>> Begin SELECTED TEXT
Project risk management is a critical success factor in project management, more so cloud computing projects. The primary objectives of an effective risk management process are to increase the probabilities of opportunities and decrease the probabilities of threats to optimize the chances of project success. Further, the fundamental goal of risk management, as carried out by a project manager, is to identify a project risk's probability and impact. By definition, a risk probability is a chance of the risk occurring, which ranges between 0% and 100%. On the other hand, the impact is the positive or negative consequences of the risk occurring. The impact of a risk is determined by its magnitude and significance, which may have varying implications on a project's scope and deliverable.

The Risk Management Life Cycle in Project Management

Notwithstanding the project differences in terms of scope, goals and objectives, and deliverables, cloud computing projects are often subject to a similar risk management cycle. The risk management life cycle is a structured approach for comprehensively viewing risks throughout a cloud computing project. This life cycle follows a series of logical phases, often iterated, including processes such as risk management planning, identifying risks, performing qualitative risks analysis, performing quantitative risk analysis, planning the risks responses, implementing risk responses, and monitoring the risks. As stated herein, the risk management life cycle can be performed once during project planning or at different predefined points in the project.

Stakeholders in Project Risk Management

Managing risks in a cloud computing project is a multifaceted undertaking that requires input from various stakeholders involved in the project. These stakeholders often comprise the project manager, project team, external consultants such as security experts, and cloud computing consultants. Often, the risk management processes are explicitly built into the project's core decision-making process to ensure that any potential risks are effectively managed. The initial risk management plan is developed illustrating how the different risk management processes are to be carried out, and how they all fit into a single framework. By involving the different stakeholders in the initial planning, there's usually a deeper understanding of the rules and guidelines defined by the culture of the organization, the capabilities of the people, and the goals and objectives of the project. The effectiveness of the risk management process depends on the decisions made during plan development as several success factors usually considered include but are not limited to the availability of resources, escalation channels, processes, tools, and techniques used, review and update frequency, and the reporting requirements.
>> End SELECTED TEXT
>> Begin ROWS
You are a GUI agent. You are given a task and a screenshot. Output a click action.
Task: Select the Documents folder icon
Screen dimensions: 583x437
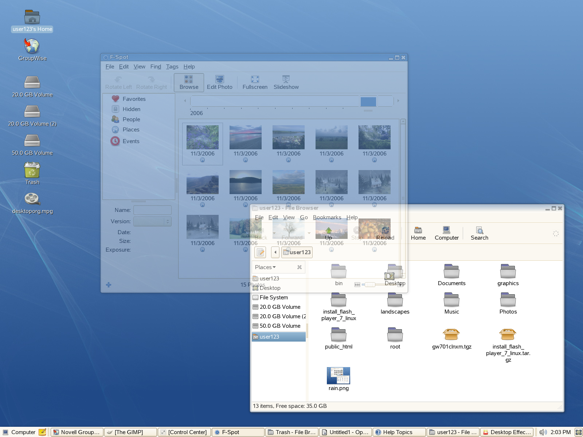tap(451, 272)
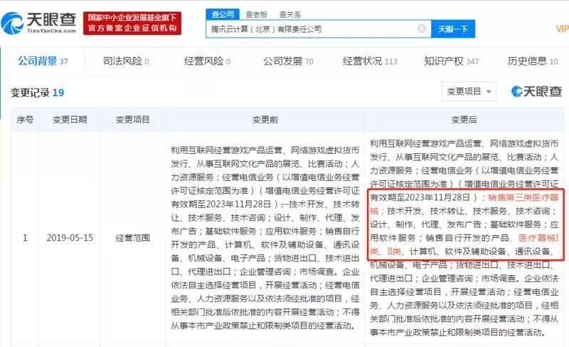Focus the company name search field

(312, 29)
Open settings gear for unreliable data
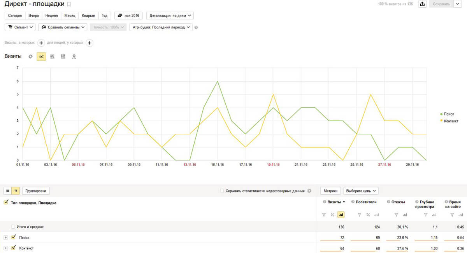The width and height of the screenshot is (467, 253). click(309, 191)
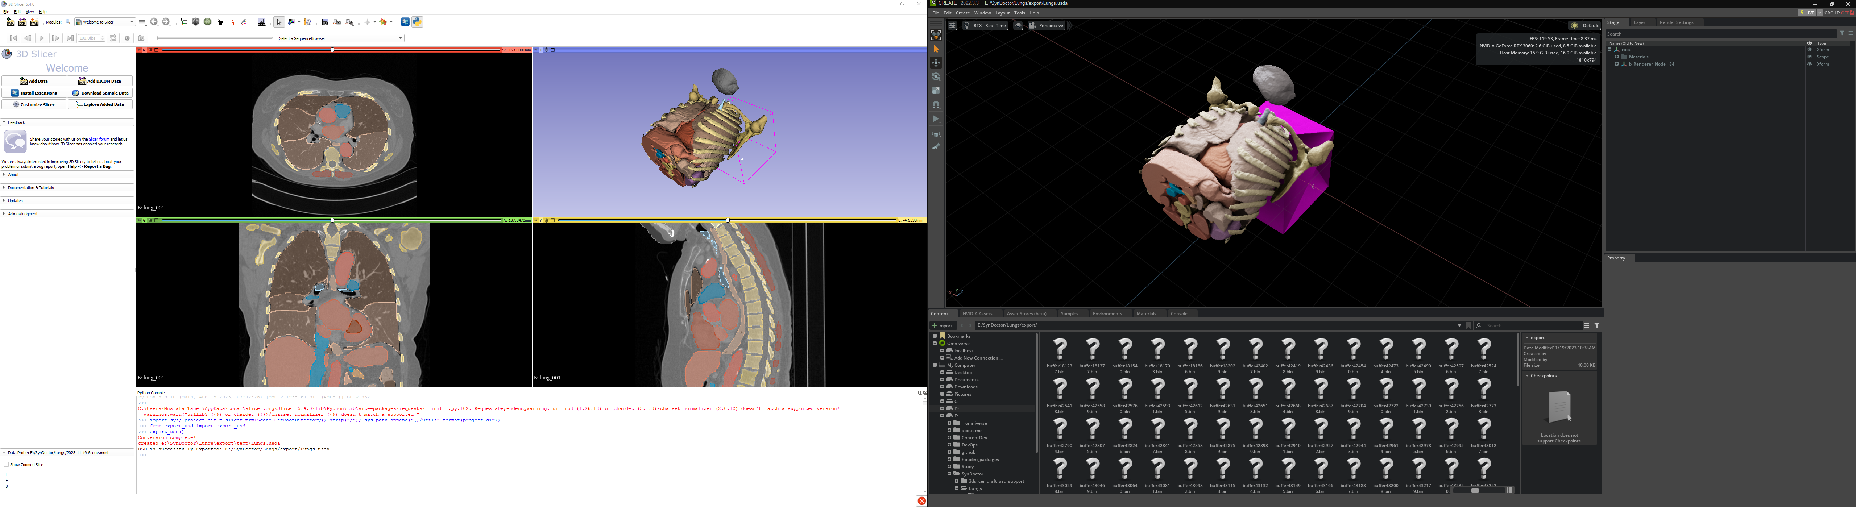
>> End ROWS
§ GIVEN TASK
Reproduce the text on cloud computing project risk management word for word, in its entirety.

§ WRITTEN SOLUTION
Project risk management is a critical success factor in project management, more so cloud computing projects. The primary objectives of an effective risk management process are to increase the probabilities of opportunities and decrease the probabilities of threats to optimize the chances of project success. Further, the fundamental goal of risk management, as carried out by a project manager, is to identify a project risk's probability and impact. By definition, a risk probability is a chance of the risk occurring, which ranges between 0% and 100%. On the other hand, the impact is the positive or negative consequences of the risk occurring. The impact of a risk is determined by its magnitude and significance, which may have varying implications on a project's scope and deliverable.

The Risk Management Life Cycle in Project Management

Notwithstanding the project differences in terms of scope, goals and objectives, and deliverables, cloud computing projects are often subject to a similar risk management cycle. The risk management life cycle is a structured approach for comprehensively viewing risks throughout a cloud computing project. This life cycle follows a series of logical phases, often iterated, including processes such as risk management planning, identifying risks, performing qualitative risks analysis, performing quantitative risk analysis, planning the risks responses, implementing risk responses, and monitoring the risks. As stated herein, the risk management life cycle can be performed once during project planning or at different predefined points in the project.

Stakeholders in Project Risk Management

Managing risks in a cloud computing project is a multifaceted undertaking that requires input from various stakeholders involved in the project. These stakeholders often comprise the project manager, project team, external consultants such as security experts, and cloud computing consultants. Often, the risk management processes are explicitly built into the project's core decision-making process to ensure that any potential risks are effectively managed. The initial risk management plan is developed illustrating how the different risk management processes are to be carried out, and how they all fit into a single framework. By involving the different stakeholders in the initial planning, there's usually a deeper understanding of the rules and guidelines defined by the culture of the organization, the capabilities of the people, and the goals and objectives of the project. The effectiveness of the risk management process depends on the decisions made during plan development as several success factors usually considered include but are not limited to the availability of resources, escalation channels, processes, tools, and techniques used, review and update frequency, and the reporting requirements.